As a first time buyer beginning to do some research on your first home, where do you begin? Well, let’s start at first base – Down Payment On A Home.
How much? When? Why? How? Where? All kinds of questions!!!!
The minimum down payment you** are required to put down on a home is 5% of the purchase price. Yes, if you are purchasing a brand new home that is subject to the all-mighty HST, it is 5% of the purchase price, including net HST after any applicable rebates.
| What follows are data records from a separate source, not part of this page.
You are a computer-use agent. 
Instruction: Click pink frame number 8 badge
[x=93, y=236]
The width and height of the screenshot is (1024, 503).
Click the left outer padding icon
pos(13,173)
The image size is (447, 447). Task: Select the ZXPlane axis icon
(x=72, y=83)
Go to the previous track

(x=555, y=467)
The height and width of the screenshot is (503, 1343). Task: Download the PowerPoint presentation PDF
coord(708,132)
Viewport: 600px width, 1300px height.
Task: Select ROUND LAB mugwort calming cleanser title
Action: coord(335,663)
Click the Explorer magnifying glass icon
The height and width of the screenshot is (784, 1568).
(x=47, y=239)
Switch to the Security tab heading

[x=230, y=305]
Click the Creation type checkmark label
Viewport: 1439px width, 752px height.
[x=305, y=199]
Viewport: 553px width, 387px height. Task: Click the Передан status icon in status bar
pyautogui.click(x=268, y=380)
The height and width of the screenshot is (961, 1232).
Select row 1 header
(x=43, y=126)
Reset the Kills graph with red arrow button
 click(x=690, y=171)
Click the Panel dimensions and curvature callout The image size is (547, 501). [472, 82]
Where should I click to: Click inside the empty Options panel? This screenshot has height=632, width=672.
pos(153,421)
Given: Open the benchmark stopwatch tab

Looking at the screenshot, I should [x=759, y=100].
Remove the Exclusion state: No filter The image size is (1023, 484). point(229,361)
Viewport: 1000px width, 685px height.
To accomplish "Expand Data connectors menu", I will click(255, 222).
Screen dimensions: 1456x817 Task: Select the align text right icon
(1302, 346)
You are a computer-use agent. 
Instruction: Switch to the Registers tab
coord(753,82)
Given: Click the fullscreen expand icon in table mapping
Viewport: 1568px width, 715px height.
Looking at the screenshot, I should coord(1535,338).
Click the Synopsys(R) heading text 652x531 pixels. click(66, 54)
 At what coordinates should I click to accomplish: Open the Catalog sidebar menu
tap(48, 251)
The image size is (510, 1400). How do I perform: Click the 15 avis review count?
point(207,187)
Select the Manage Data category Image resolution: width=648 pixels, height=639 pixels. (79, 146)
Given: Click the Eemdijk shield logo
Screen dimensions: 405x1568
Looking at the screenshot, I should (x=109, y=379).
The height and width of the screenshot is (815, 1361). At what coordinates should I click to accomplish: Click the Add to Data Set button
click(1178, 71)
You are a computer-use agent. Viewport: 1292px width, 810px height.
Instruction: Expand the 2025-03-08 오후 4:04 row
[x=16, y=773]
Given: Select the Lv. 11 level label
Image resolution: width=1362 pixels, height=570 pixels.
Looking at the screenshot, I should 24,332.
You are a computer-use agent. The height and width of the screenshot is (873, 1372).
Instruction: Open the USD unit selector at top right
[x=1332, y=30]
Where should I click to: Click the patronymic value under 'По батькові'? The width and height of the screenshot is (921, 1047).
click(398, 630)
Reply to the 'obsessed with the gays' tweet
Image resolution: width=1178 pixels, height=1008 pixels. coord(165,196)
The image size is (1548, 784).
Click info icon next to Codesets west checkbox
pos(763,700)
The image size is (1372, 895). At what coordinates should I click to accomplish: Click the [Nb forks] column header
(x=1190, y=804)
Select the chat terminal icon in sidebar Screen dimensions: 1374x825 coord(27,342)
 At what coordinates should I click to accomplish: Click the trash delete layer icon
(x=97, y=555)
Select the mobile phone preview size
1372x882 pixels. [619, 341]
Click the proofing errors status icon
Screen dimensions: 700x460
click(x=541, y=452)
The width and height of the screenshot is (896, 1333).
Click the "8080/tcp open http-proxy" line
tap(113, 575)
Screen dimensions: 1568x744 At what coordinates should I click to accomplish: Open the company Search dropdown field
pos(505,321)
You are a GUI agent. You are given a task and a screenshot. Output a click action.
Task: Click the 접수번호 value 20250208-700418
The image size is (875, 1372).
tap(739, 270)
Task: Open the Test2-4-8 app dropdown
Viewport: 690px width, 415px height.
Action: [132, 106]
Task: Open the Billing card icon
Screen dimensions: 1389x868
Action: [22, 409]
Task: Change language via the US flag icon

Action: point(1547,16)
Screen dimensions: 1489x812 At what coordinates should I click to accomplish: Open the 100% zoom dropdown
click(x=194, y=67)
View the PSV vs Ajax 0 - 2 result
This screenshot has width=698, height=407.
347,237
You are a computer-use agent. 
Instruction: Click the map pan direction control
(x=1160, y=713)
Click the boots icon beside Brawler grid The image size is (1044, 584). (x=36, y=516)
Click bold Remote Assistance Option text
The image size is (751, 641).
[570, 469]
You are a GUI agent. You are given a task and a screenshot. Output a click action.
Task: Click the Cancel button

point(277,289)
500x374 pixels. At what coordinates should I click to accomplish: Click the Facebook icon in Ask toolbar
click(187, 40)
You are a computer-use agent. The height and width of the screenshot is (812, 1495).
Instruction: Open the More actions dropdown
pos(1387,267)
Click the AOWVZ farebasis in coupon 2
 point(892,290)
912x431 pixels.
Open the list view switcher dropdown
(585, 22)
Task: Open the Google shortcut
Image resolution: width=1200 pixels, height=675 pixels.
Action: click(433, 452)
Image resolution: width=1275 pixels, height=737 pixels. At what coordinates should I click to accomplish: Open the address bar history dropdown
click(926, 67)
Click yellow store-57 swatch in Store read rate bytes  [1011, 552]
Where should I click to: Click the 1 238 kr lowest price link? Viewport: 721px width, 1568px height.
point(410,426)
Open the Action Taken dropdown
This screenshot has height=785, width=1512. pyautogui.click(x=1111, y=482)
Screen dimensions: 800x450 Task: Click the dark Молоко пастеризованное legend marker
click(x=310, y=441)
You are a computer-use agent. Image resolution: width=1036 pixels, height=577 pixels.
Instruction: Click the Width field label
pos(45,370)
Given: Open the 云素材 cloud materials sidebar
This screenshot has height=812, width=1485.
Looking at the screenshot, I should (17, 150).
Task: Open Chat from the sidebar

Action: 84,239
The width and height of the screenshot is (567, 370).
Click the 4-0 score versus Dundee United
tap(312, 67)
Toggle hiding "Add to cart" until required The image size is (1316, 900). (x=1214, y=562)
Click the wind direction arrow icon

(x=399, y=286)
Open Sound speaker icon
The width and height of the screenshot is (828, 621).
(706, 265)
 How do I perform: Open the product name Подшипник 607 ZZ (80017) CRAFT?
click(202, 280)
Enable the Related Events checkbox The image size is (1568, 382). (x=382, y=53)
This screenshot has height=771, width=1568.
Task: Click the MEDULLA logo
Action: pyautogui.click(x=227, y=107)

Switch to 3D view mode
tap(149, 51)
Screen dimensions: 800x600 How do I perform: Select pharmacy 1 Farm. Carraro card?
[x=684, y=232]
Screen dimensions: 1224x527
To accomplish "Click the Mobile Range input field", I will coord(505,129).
This 5% is preferred to have come from your own resources, such as accrued savings, or RRSPs (to be discussed on a later post), however many lenders and insurers are allowing your down payment to be “gifted” from an immediate family member. This is where a very nice member of your family kindly deposits 5% of your purchase price in to your bank account, and signs a Gift Letter stating that this money is a gift towards the purchase of your new home and never has to be repaid 🙂
The 5% down payment that you provide will form the start of your equity in your new home. As you pay your mortgage down and your home’s value increases, this equity will grow.
I know there are some of you out there who are wondering about zero down mortgages. Are they available? Yes, there are a limited number of lenders out there who will provide you with 5% cash-back to form the down payment on your home, which is essentially a zero down mortgage, however you are paying higher interest rates for this cash back.
5% is the norm for most individuals. Count on that and begin your savings and you will be on your way to home ownership sooner than you expected.
**5% is the minimum down payment most people are required to put down on a home. If you are self-employed and in a situation where we will be needing to “state” your income, then you will be required to put down 10% of the purchase price. This is a new regulation as of April 2010.**
That’s not just logic. That’s really sensbile.